◆ **ASSIGNMENT**
An exact transcription of all the data is the expected reply.

[Stored records]
______

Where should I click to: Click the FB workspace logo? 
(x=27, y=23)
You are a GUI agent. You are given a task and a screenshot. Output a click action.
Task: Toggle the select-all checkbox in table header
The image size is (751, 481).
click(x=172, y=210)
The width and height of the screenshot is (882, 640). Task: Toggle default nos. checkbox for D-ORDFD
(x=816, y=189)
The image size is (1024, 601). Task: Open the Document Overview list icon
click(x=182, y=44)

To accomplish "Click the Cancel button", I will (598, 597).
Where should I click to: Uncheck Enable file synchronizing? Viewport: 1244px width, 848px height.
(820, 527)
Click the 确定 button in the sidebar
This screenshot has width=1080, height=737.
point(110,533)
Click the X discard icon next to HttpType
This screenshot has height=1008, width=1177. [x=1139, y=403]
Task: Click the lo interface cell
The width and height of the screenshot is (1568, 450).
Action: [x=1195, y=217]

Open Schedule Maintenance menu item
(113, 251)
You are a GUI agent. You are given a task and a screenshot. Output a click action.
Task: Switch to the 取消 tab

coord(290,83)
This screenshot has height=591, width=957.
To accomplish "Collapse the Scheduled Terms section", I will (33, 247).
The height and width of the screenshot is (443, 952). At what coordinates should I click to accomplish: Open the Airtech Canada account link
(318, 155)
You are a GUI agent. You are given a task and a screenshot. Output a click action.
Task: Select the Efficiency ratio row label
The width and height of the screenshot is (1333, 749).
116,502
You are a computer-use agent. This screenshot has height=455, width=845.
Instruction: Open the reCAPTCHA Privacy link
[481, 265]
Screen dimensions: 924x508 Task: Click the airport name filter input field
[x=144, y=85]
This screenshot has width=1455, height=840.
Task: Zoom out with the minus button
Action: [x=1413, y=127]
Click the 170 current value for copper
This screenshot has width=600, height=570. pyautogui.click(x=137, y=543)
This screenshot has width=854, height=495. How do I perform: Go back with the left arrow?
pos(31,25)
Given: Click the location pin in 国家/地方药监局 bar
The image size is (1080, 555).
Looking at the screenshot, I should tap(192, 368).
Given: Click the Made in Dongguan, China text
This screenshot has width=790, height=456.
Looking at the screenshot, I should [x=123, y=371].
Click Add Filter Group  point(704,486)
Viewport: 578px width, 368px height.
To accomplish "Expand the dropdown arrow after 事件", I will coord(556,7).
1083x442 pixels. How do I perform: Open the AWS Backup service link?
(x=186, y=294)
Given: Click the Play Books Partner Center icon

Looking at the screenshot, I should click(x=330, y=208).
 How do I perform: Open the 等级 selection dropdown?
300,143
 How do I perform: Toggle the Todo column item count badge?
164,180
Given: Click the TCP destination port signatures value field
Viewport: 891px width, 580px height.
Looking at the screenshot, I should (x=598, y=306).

______

◆ **WRITTEN ANSWER**
Where should I click to: Click the FB workspace logo? 
(x=27, y=23)
You are a GUI agent. You are given a task and a screenshot. Output a click action.
Task: Toggle the select-all checkbox in table header
The image size is (751, 481).
click(x=172, y=210)
The width and height of the screenshot is (882, 640). Task: Toggle default nos. checkbox for D-ORDFD
(x=816, y=189)
The image size is (1024, 601). Task: Open the Document Overview list icon
click(x=182, y=44)

To accomplish "Click the Cancel button", I will (598, 597).
Where should I click to: Uncheck Enable file synchronizing? Viewport: 1244px width, 848px height.
(820, 527)
Click the 确定 button in the sidebar
This screenshot has width=1080, height=737.
point(110,533)
Click the X discard icon next to HttpType
This screenshot has height=1008, width=1177. [x=1139, y=403]
Task: Click the lo interface cell
The width and height of the screenshot is (1568, 450).
Action: [x=1195, y=217]

Open Schedule Maintenance menu item
(113, 251)
You are a GUI agent. You are given a task and a screenshot. Output a click action.
Task: Switch to the 取消 tab

coord(290,83)
This screenshot has height=591, width=957.
To accomplish "Collapse the Scheduled Terms section", I will (33, 247).
The height and width of the screenshot is (443, 952). At what coordinates should I click to accomplish: Open the Airtech Canada account link
(318, 155)
You are a GUI agent. You are given a task and a screenshot. Output a click action.
Task: Select the Efficiency ratio row label
The width and height of the screenshot is (1333, 749).
116,502
You are a computer-use agent. This screenshot has height=455, width=845.
Instruction: Open the reCAPTCHA Privacy link
[481, 265]
Screen dimensions: 924x508 Task: Click the airport name filter input field
[x=144, y=85]
This screenshot has width=1455, height=840.
Task: Zoom out with the minus button
Action: [x=1413, y=127]
Click the 170 current value for copper
This screenshot has width=600, height=570. pyautogui.click(x=137, y=543)
This screenshot has width=854, height=495. How do I perform: Go back with the left arrow?
pos(31,25)
Given: Click the location pin in 国家/地方药监局 bar
The image size is (1080, 555).
Looking at the screenshot, I should tap(192, 368).
Given: Click the Made in Dongguan, China text
This screenshot has width=790, height=456.
Looking at the screenshot, I should [x=123, y=371].
Click Add Filter Group  point(704,486)
Viewport: 578px width, 368px height.
To accomplish "Expand the dropdown arrow after 事件", I will coord(556,7).
1083x442 pixels. How do I perform: Open the AWS Backup service link?
(x=186, y=294)
Given: Click the Play Books Partner Center icon

Looking at the screenshot, I should click(x=330, y=208).
 How do I perform: Open the 等级 selection dropdown?
300,143
 How do I perform: Toggle the Todo column item count badge?
164,180
Given: Click the TCP destination port signatures value field
Viewport: 891px width, 580px height.
Looking at the screenshot, I should (x=598, y=306).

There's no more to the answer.